This is the mail archive of the
gcc-patches@gcc.gnu.org
mailing list for the GCC project.
Re: GCC options for kernel live-patching (Was: Add a new option to control inlining only on static functions)
- From: Martin Liška <mliska at suse dot cz>
- To: Jan Hubicka <hubicka at ucw dot cz>
- Cc: Qing Zhao <qing dot zhao at oracle dot com>, Martin Jambor <mjambor at suse dot cz>, live-patching at vger dot kernel dot org, gcc Patches <gcc-patches at gcc dot gnu dot org>
- Date: Wed, 7 Nov 2018 15:21:54 +0100
- Subject: Re: GCC options for kernel live-patching (Was: Add a new option to control inlining only on static functions)
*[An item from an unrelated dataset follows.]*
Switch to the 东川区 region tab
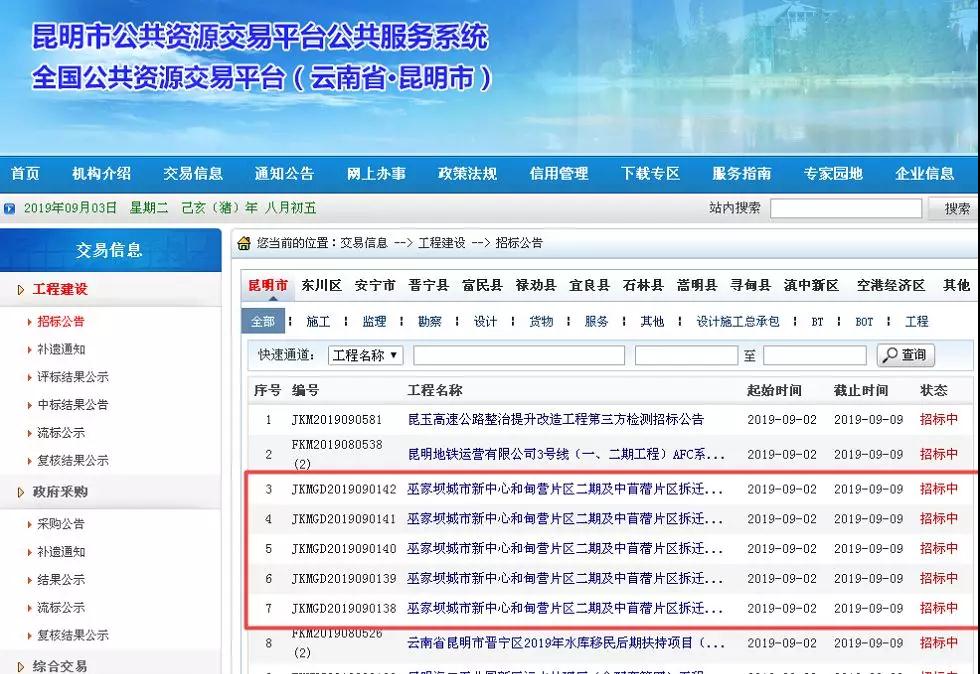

- References: <ri6d0ssu4rt.fsf@suse.cz> <5CB6BDBE-3F49-4BFE-AF10-5E8181C49181@oracle.com> <1a023bdc-28a6-eb41-b449-4d096f12064f@suse.cz> <048D9997-B7AF-444A-BF7E-79944DE8F174@oracle.com> <add5773e-0cea-58c9-b458-bf256f81d057@suse.cz> <3E37D3A8-2D19-41C2-BA8A-8F0EFA1B4D5C@oracle.com> <10a54034-279b-a406-8466-55558effbf24@suse.cz> <20181003090457.GJ57692@kam.mff.cuni.cz> <54a75932-201b-671c-0a63-d1a5d8d7b562@suse.cz> <90c91045-cb9d-0bd2-fad3-d16426ceede6@suse.cz> <20181105095135.j3mnzox6rkktkoto@kam.mff.cuni.cz>
On 11/5/18 10:51 AM, Jan Hubicka wrote:
>> @honza: PING
>>
>> On 10/3/18 12:53 PM, Martin Liška wrote:
>>> On 10/3/18 11:04 AM, Jan Hubicka wrote:
>>>>>
>>>>> That was promised to be done by Honza Hubička. He's very skilled in IPA optimizations and he's aware
>>>>> of optimizations that cause troubles for live-patching.
>>>>
>>>> :) I am not sure how skilful I am, but here is what I arrived to.
>>>
>>> Heh! Thanks for the analysis.
>>>
>>>>
>>>> We have transformations that are modeled as clonning, which are
>>>> - inlining (can't be disabled completely because of always inline, but -fno-inline
>>>> does most of stuff)
>>>> - cloning (disabled via -fno-ipa-cp)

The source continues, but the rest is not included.